R - Il n'y a pas de clause de rendez-vous dans les accords actuels. Je voudrais rappeler que même s'ils continuaient à aspirer à l'indépendance, on le sait puisque aussi bien M. Rugova que l'UCK le disent, ils ont approuvé le plan de la communauté internationale qui a été présenté à Belgrade par M. Ahtisaari et M. Tchernomirdyne. Le chef actuel, le principal chef de l'UCK, M. Tatshi, que j'ai vu à Paris il y a une dizaine de jours, a apporté son soutien à ce plan. Ils ont donc des espérances et des aspirations mais ils ont en même temps un réalisme, peut-être nouveau, qui les amènent à soutenir notre action.
Dans tous ces accords, il n'y a pas référendum, il n'y a pas indépendance, il n'y a pas le mot désarmement, il y a le mot démilitarisation. Cela veut dire quoi ? Cela veut dire que nous attendons de l'UCK, conformément à ce à quoi elle s'est engagée, qu'elle se transforme en un parti politique qui mène la lutte par des moyens différents dans le Kosovo libre et pacifique que nous allons remettre sur pôle.
Q - Monsieur le Ministre, évidemment pas tout de suite mais dans trois mois, dans six mois ou dans un an, est-ce que vous vous imaginez, comme Ministre des affaires étrangères, rencontrer Slobodan Milosevic, ou est-ce que c'est quelque chose que vous avez définitivement rayé de votre esprit ?
R - Je voudrais souligner que dans toute cette période, nous avons géré cette affaire du Kosovo en ne négociant pas avec le Président Milosevic. Ce qui s'est passé à Belgrade, c'est que des émissaires ont été lui dire : "voilà, vous ne pouvez que souscrire au plan de la communauté internationale, vous n'avez plus le choix", et finalement il a souscrit pour les raisons que l'on sait. Ce qui montre que nous avons eu raison depuis le début. Le président Milosevic, il est maintenant face à l'Histoire, face au tribunal qui l'a inculpé, mais je dirais plus encore face à son peuple, parce qu'il a amené son peuple dans une impasse complète après avoir utilisé le nationalisme le plus violent, le plus exacerbé, le plus primitif. Il a provoqué une réaction générale sur le thème : nous ne voulons plus de ça, à tout jamais en Europe. Il a complètement perdu par rapport à cette idée qu'il avait mis en avant de grande Serbie et les intérêts des Serbes qui sont légitimes aussi, comme ceux de tous les peuples de la région, n'ont jamais été aussi mal défendus.
Ce que nous attendons aujourd'hui, ce que nous espérons, c'est que le peuple serbe lui-même, en prenne conscience, en tire les conséquences, se ressaisisse par rapport à cette hallucination nationaliste qui leur a fait se tromper complètement sur la nature des relations internationales dans le monde moderne, et qu'un jour ce soit lui, ce peuple serbe, qui mène à son terme la transformation de ce pays en un pays européen démocratique avec lequel on travaillerait, et qu'on aidera à ce moment là.

== Consigne ==
Rédigez la suite de l'entretien sur le Kosovo, en partant de sa dernière phrase. La liste qui suit n'est d'aucune utilité ici.

== Extrait de données ==
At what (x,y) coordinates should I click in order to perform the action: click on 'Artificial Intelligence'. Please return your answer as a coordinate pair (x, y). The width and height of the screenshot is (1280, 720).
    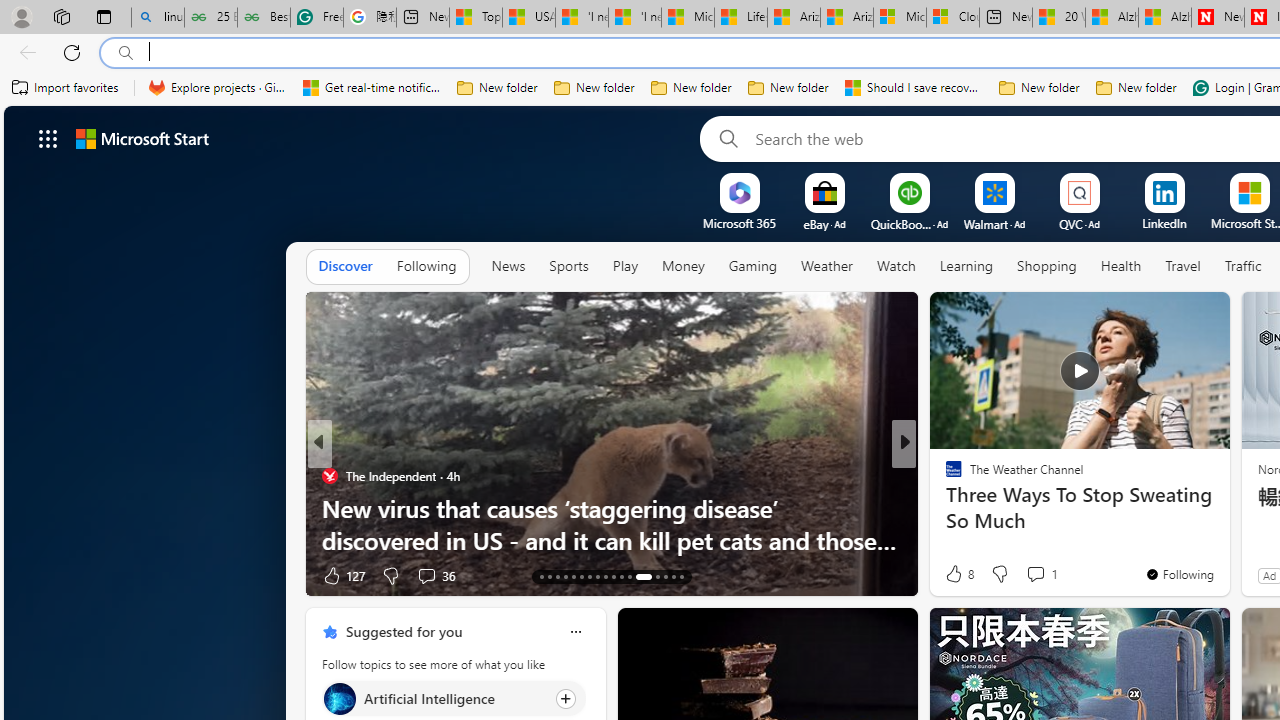
    Looking at the image, I should click on (339, 697).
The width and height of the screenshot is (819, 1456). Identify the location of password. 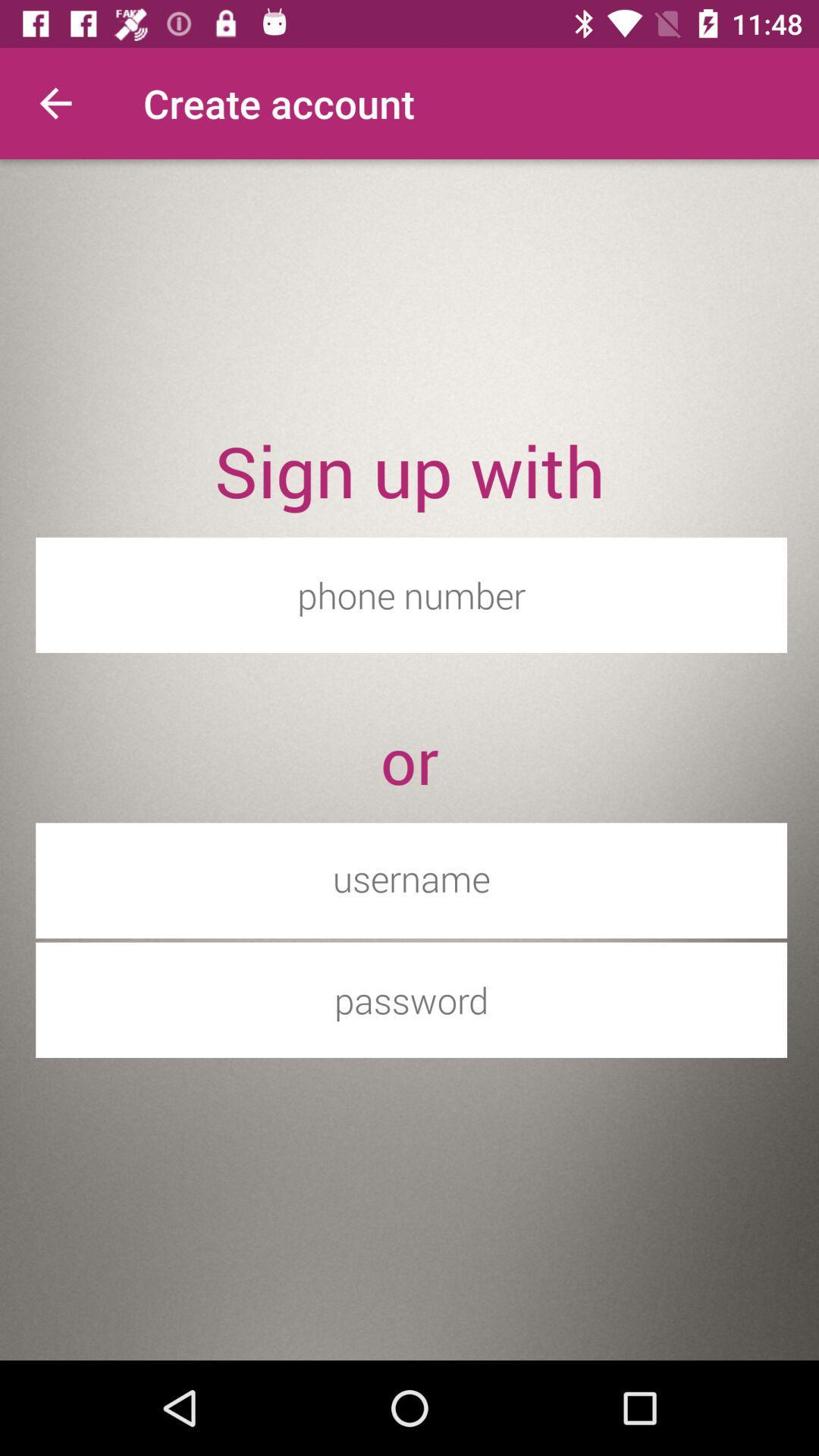
(411, 999).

== Réponse rédigée ==
Q - Monsieur le Ministre, pardonnez-moi, vous ne m'avez pas répondu. Est-ce que vous envisagez un jour de le rencontrer ou vous rayez ça définitivement de votre esprit ?
R - Dans quel but ?
Q - Il est inculpé de crime contre l'humanité.
R - Dans quel but aurais-je à la rencontrer ?
Q - La politique.
R - Non pas du tout. Regardez comment nous avons géré les dernières semaines. Sans arrêt on nous a dit : est-ce que c'est un partenaire ? Est-ce que négocier ? Sans arrêt, nous avons dit : nous ne sommes pas en train de négocier. Les Européens se mettent d'accord entre eux, négocient avec les Russes, préparent une résolution qui comporte les éléments de la paix qui sera imposée aux autorités de Belgrade et elles n'auront d'autre choix que d'y souscrire. C'est ce qui est en train de se faire. Donc, il n'y a rien dans ce que nous avons fait depuis des semaines pour gérer ce conflit avec ténacité et beaucoup de clarté en même temps qui justifie la question que vous vous posez. Les choses sont parfaitement claires. Nous attendons des autorités de Belgrade quelles qu'elles soient, aujourd'hui c'est celles-ci, mais demain ça sera peut-être d'autres, qu'elles appliquent strictement le plan de paix.
Nous n'avons rien à négocier qui justifie une rencontre. Pour parler de quoi ? Nous souhaitons maintenant avoir une conception d'avenir sur la Serbie, on n'a pas été en guerre avec le peuple serbe et en même temps on ne peut concevoir d'intégrer dans les plans que nous élaborons : Pacte de stabilité, reconstruction, conférence sur les Balkans, qu'une Serbie démocratique, avec une politique radicalement différente.
(Source http://www.diplomatie.gouv.fr, le 9 juin 1999)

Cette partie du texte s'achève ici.